Show reliability results

In [5]:
reliability

Unnamed: 0,topic_id,agree,size,intercoder_reliability,krippendorff
0,51,86,101,0.851485,0.655704
1,55,90,100,0.9,0.647413
2,76,82,100,0.82,0.478147
3,81,90,99,0.909091,0.67438
4,100,87,100,0.87,0.689025
5,all,435,500,0.87,0.636648


#### Compute the validity data

In [6]:
# create topic validity DataFrame
# merge annotators evaluations, clean DataFrame
validity_b = labels[['Topic_y', 'topic_correct_b']]
validity_a = labels[['Topic_x', 'topic_correct_a']]
validity = pd.merge(validity_b, validity_a, left_index=True, right_index=True) \
    .drop(columns='Topic_y').rename(columns={'Topic_x': 'topic'})
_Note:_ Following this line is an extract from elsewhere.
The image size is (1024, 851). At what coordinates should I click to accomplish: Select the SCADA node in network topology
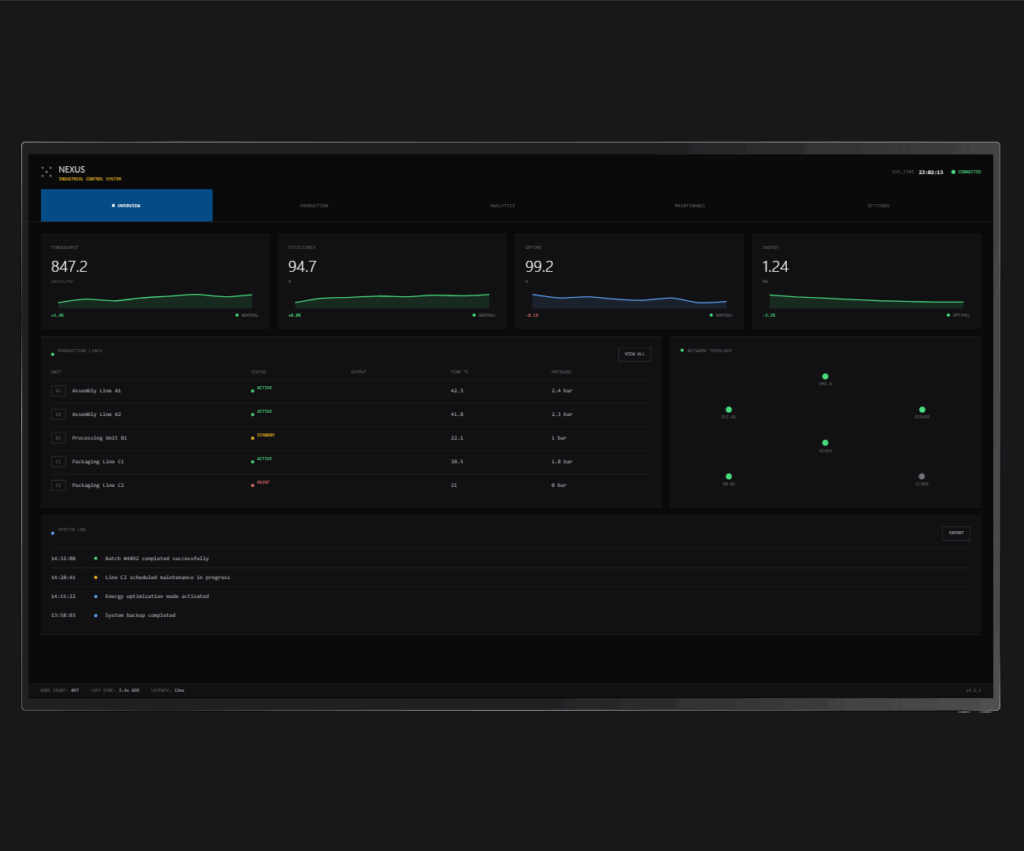825,441
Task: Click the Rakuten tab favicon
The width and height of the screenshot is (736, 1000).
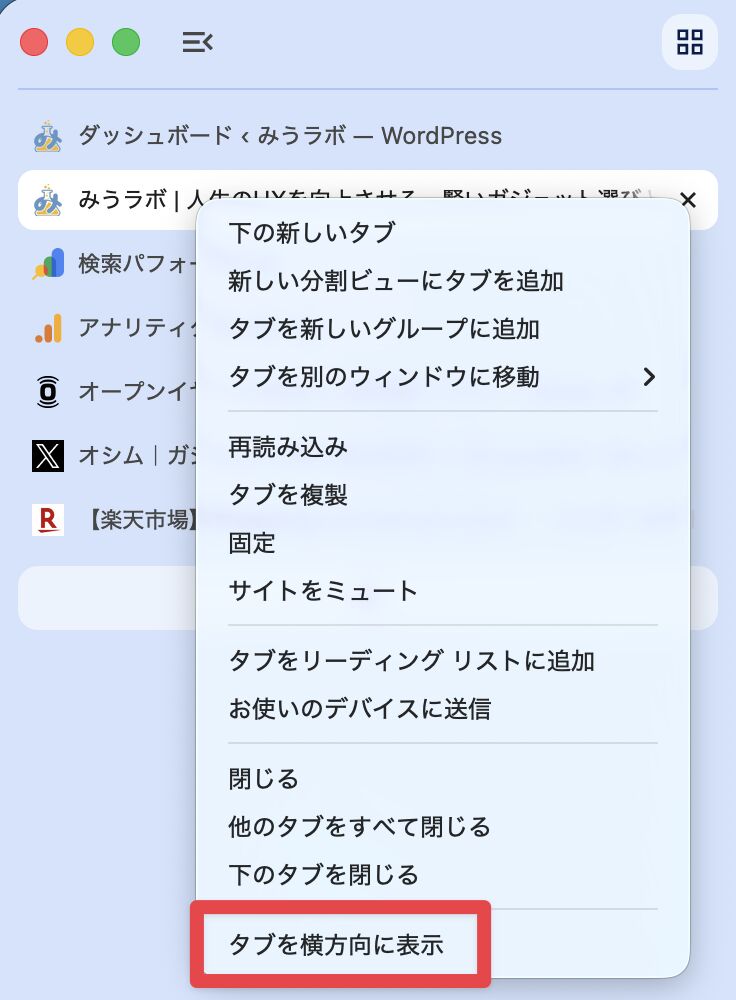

# add column for cases where both annotated true
validity['topic_correct_both'] = validity['topic_correct_b'] & validity['topic_correct_a']

# sum up by topic and create new columns
validity = validity.groupby(by='topic').sum()
validity['size'] = sizes
validity['percent_correct_b'] = (validity['topic_correct_b'] / validity['size'])
validity['percent_correct_a'] = (validity['topic_correct_a'] / validity['size'])
validity['percent_correct_both'] = (validity['topic_correct_both'] / validity['size'])

validity = validity.reset_index()

Show the validity data

In [7]:
validity

Unnamed: 0,topic,topic_correct_b,topic_correct_a,topic_correct_both,size,percent_correct_b,percent_correct_a,percent_correct_both
0,51,70,69,62,101,0.693069,0.683168,0.613861
1,55,86,80,78,100,0.86,0.8,0.78
2,76,86,70,69,100,0.86,0.7,0.69
3,81,81,84,78,99,0.818182,0.848485,0.787879
4,100,67,74,64,100,0.67,0.74,0.64